The roof is also assembled from beams of 50 × 100 mm. Of them you need to do:
- rafters 187 cm long - 12 pcs.;
- crossbars 42 cm long - 22 pcs. (11 - for the central bond and 11 - for the ridge).
Rafters are connected to the crossbars by corners and self-tapping screws. The ends of the rafters must be cut at an angle for a tight connection with the upper walls of the walls: adjacent to the wall of the house - 30 °, to the front wall - 60 °. Now the roof is laid on the upper beds and attached with screws. Then the side walls are installed.
We must not forget to make 2-3 ventilation windows in the roof. They are made of thin beams with a cross section of 50 × 50 mm, located between the rafters and fixed on loops.
The best greenhouse designs are made from polycarbonate.
- It has several advantages that film and glass do not have:
- transmits sunlight well and distributes it throughout the interior;
- protects from ultraviolet rays;
- easily withstands high and low temperatures;
- holds heat well;
- Lightweight and easy to use material.
Did you know? Polycarbonate was accidentally invented by German chemists in the early 1950s. and due to its lightness and strength it was used in the manufacture of parts for aircraft, spaceships and military equipment. And the first greenhouses made of cellular polycarbonate appeared in the 1970s. in Israel.
What to do:
- Carefully cut the polycarbonate sheets with a construction knife into pieces of the desired size.
- Seal the ends of the sheets with special adhesive tapes: the top edge is a sealing tape, and the bottom edge is a perforated tape. Due to this, condensate will not accumulate inside.
- Drill holes for thermowells with a margin of 2 mm at a distance of 4–5 cm from the edge.
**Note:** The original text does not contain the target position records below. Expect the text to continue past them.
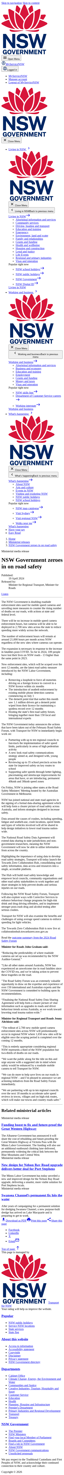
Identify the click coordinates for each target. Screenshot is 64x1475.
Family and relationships (29, 238)
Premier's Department (21, 1407)
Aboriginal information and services (36, 219)
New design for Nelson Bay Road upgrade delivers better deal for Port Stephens (32, 1167)
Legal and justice (25, 251)
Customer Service (18, 1394)
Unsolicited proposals (21, 1453)
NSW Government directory (24, 1362)
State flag (14, 1332)
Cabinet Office (17, 1375)
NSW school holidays (28, 500)
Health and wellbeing (28, 245)
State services (16, 1329)
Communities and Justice (22, 1385)
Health (12, 1401)
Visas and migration (27, 261)
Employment (23, 374)
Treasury (13, 1417)
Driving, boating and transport (32, 225)
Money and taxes (25, 381)
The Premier (15, 1431)
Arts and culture (25, 487)
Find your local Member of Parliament (30, 1437)
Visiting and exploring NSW (32, 493)
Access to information (21, 1346)
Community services (27, 222)
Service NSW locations (22, 1325)
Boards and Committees (22, 1440)
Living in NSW (19, 216)
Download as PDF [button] (14, 1220)
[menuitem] (18, 76)
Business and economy (28, 368)
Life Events (22, 254)
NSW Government (14, 1424)
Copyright (14, 1352)
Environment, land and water (32, 235)
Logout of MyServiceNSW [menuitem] (24, 82)
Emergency (22, 232)
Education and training (28, 229)
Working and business (23, 362)
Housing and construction (30, 248)
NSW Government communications (29, 1450)
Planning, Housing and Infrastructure (29, 1404)
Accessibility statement (21, 1349)
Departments (10, 1369)
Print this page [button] (37, 1220)
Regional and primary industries (33, 257)
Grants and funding (26, 241)
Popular (7, 1316)
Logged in (12, 69)
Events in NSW (24, 490)
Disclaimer (15, 1355)
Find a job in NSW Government (27, 1443)
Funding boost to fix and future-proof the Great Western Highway (31, 1127)
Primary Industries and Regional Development (34, 1410)
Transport (14, 1414)
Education (14, 1398)
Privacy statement (18, 1358)
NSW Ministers (17, 1434)
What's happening (21, 480)
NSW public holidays (28, 496)
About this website (14, 1339)
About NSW (23, 484)
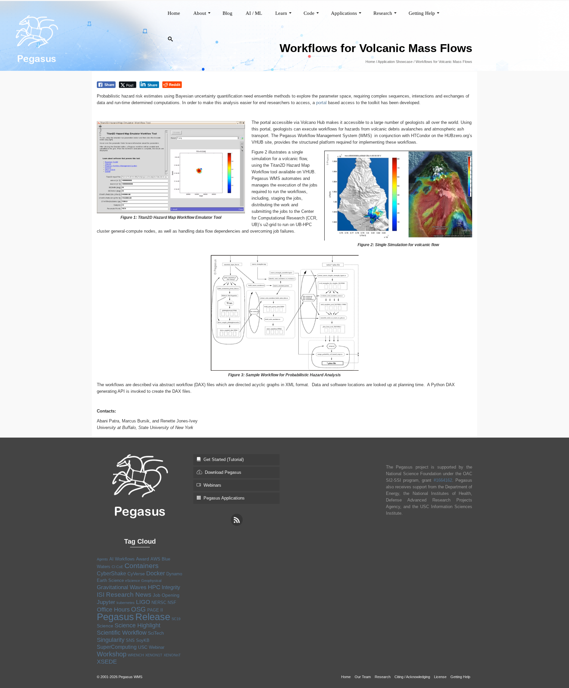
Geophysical (151, 581)
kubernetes (126, 603)
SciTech (156, 633)
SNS (130, 640)
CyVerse (136, 573)
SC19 (176, 619)
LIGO (143, 602)
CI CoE (117, 567)
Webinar (156, 647)
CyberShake (111, 573)
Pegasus (115, 617)
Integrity (171, 587)
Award (142, 558)
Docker (155, 573)
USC (143, 647)
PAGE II (155, 610)
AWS (155, 559)
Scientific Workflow (122, 632)
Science (105, 625)
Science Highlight (137, 625)
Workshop (111, 654)
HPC (154, 587)
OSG (138, 609)
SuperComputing (117, 647)
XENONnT (172, 655)
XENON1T (153, 655)
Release (152, 616)
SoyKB (142, 640)
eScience (132, 581)
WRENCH (136, 655)
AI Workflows (122, 559)
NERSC (158, 602)
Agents (102, 559)
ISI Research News (124, 594)
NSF (172, 602)
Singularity (110, 640)
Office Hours (113, 609)
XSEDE (107, 661)
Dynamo (174, 573)
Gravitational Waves (122, 587)
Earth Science (110, 580)
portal (321, 102)
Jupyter (106, 602)
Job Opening (166, 595)
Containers (141, 566)
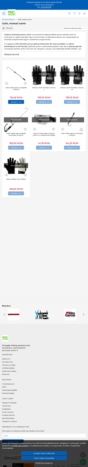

- Attach a polycarbonate sheet to the frame so that the protective layer is on the outside and the honeycombs are vertical.
- Insert the thermal washers into the holes and tighten the screws, but without pulling so that the sheet does not bend or burst.
- The sections of the two sheets are connected by docking profiles.
- Attach all sheets in the same way.
- Fill the gaps with foam.
- Carry out communications. The greenhouse is ready.
Greenhouse Care and Maintenance Tips
Polycarbonate is a brittle material, it needs delicate care in order to remain intact. In order for the greenhouse to function smoothly for many years, you need to take care of it according to the season:
- in spring - before the new sowing, a general cleaning is carried out, which includes washing the polycarbonate inside and out with water, a rag and a soap solution (coarse brushes and cleaning agents must not be used so as not to damage the surface);
- in summer - if it is very hot, you can make shading with a covering material or spray the walls and roof of the greenhouse with a chalk solution that is easily washed off with water from a hose;
- in the fall - remove the remains of all plants, disinfect the soil with special means and make fertilizers;
- in winter - you need to make sure that the snow does not linger on the roof and that snowdrifts do not accumulate against the walls, you need to sweep it off with a soft broom to avoid scratches on the surface, you can cover the beds inside with a layer of snow to moisten it.
From all of the above it follows that it is not difficult to build a polycarbonate greenhouse with a pitched roof. And following the tips and instructions given above, even a beginner will cope with this.